Over the past three decades, a combination of structural changes in advanced economies, which are largely beyond monetary policy decisions and communications, have aggravated the challenge for central banks in attaining their inflation targets.

  • Globalisation, technological progress and market concentration: The integration of low-wage emerging‑market economies, in particular China, into global value chains (GVCs) combined with trade liberalisation over the past three decades has led to a substantial decline in production costs, expanded supply massively and increased import competition, putting a downward pressure on domestic producer goods prices. Globalisation has also coincided with a rapid technological progress in the production of many goods or their components, including electronics, adding to downward price pressures. The ensuing stronger import competition and rising market concentration can reduce the pass-through from wages to prices in goods-producing sectors.
  • Retail sector and network industries: In the United States, over the past three decades, the retail sector has changed from one with many small firms to one dominated by large firms, with large retailers increasingly sourcing from China (Smith, 2019). The rise of general merchandisers selling goods from different industries could have led to reduced margins on some goods to attract clients as profits are maximised at the chain level and not for individual goods. The past decades have also witnessed a global rise of e‑commerce, which could have damped prices by increasing price transparency and eroding profit margins, notably in some traditionally face-to-face businesses. A growing importance of network industries in services (like communication, TV and music streaming services, air transport) has also likely contributed to muted inflation developments. Maximisation of their profits depends on market share gains, limiting possibilities to increase prices persistently.
  • Weakening demand and large supply: Limited price pressures resulting from globalisation and technological progress may have been weakened further by the relative saturation of demand for many durable goods compared with ample production capacities. When a new product is developed, demand for it grows very fast and income elasticity of demand is high, stimulating production capacity and technological progress and leading over time to lower prices. When the desired level of possession of the product has been attained, “new demand” for buying the good for the first time vanishes and demand is driven by replacement or renewal motives only. As this phenomenon may affect many durable household products in advanced economies (cars, home appliances, etc.), the scope to increase prices for such goods, that still account for a considerable part of the consumption basket, may be limited by the fear of a fall in demand.

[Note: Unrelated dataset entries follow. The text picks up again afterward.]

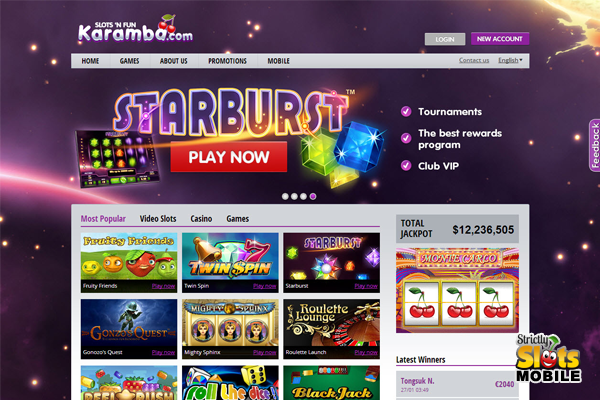Click the Karamba.com cherry logo
The image size is (600, 400).
(136, 29)
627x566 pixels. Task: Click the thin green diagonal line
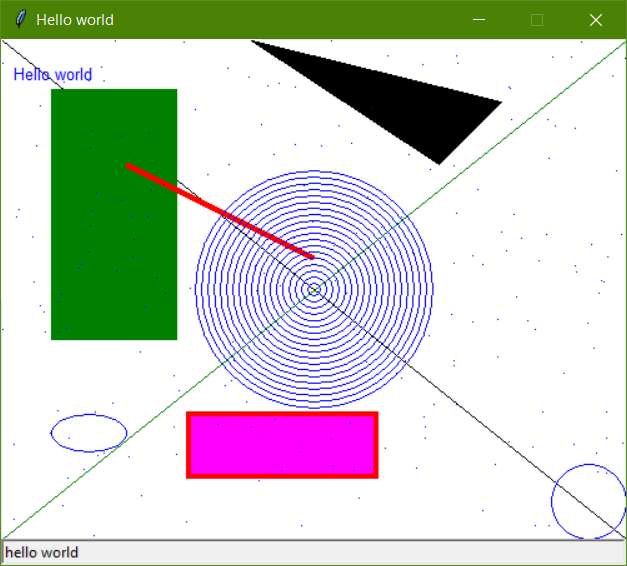pyautogui.click(x=500, y=142)
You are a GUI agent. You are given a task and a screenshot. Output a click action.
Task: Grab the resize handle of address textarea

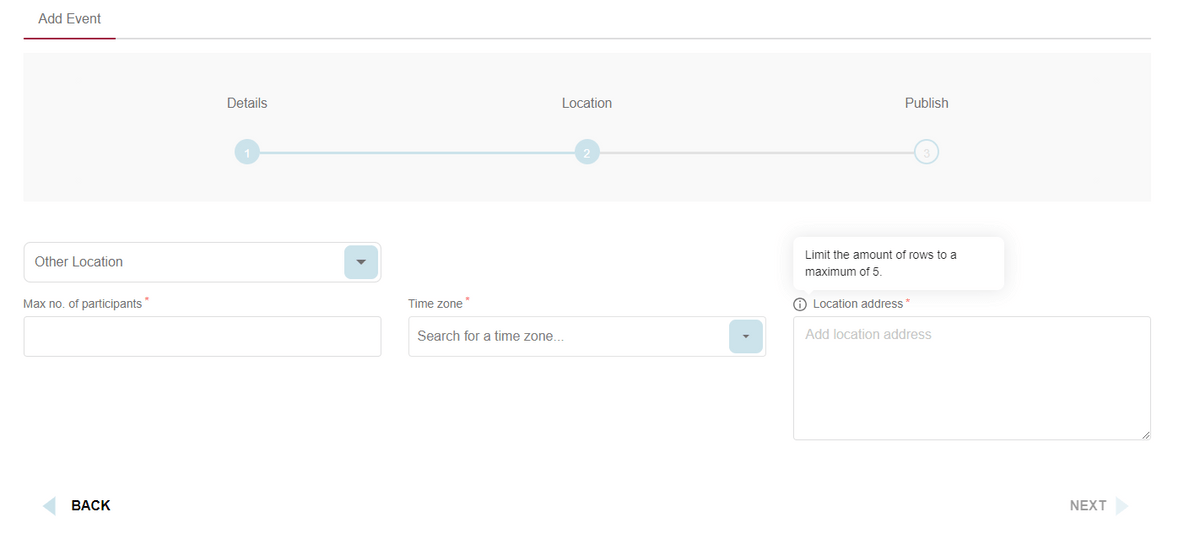point(1145,435)
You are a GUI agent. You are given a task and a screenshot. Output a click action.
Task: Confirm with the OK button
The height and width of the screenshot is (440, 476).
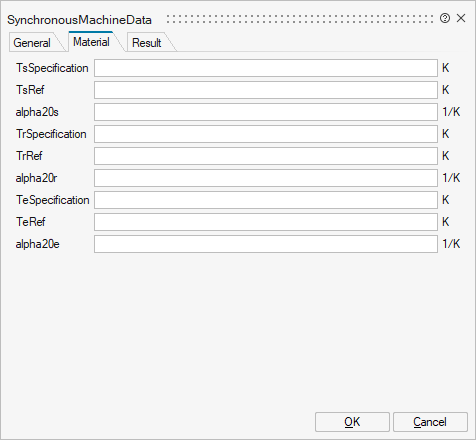coord(352,422)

If the above structural trends persist in advanced economies, central banks may continue to struggle to achieve persistently higher inflation in the future. There is, however, large uncertainty about future structural developments, partly related to uncertain long-term impacts of the COVID-19 crisis.

Bibliography

Coibion, O., Y. Gorodnichenko, E. S. Knotek II and R. Schoenle (2020a), “Average Inflation Targeting and Household Expectations”, Federal Reserve Bank of Cleveland Working Paper, 20-26.

Coibion, O., Y. Gorodnichenko, S. Kumar and M. Pedemonte (2020b), “Inflation Expectations as a Policy Tool?”, Journal of International Economics, 124.

OECD (2020), “Issue Note 3. Post-financial- crisis changes to monetary policy frameworks: Driving factors and remaining challenges”, in Chapter 2 of OECD Economic Outlook, Volume 2020, Issue 2, OECD Publishing, Paris.

Smith, D. (2019), “Concentration and Foreign Sourcing in the U.S. Retail Sector”, 2019 Meeting Papers, 1258, Society for Economic Dynamics.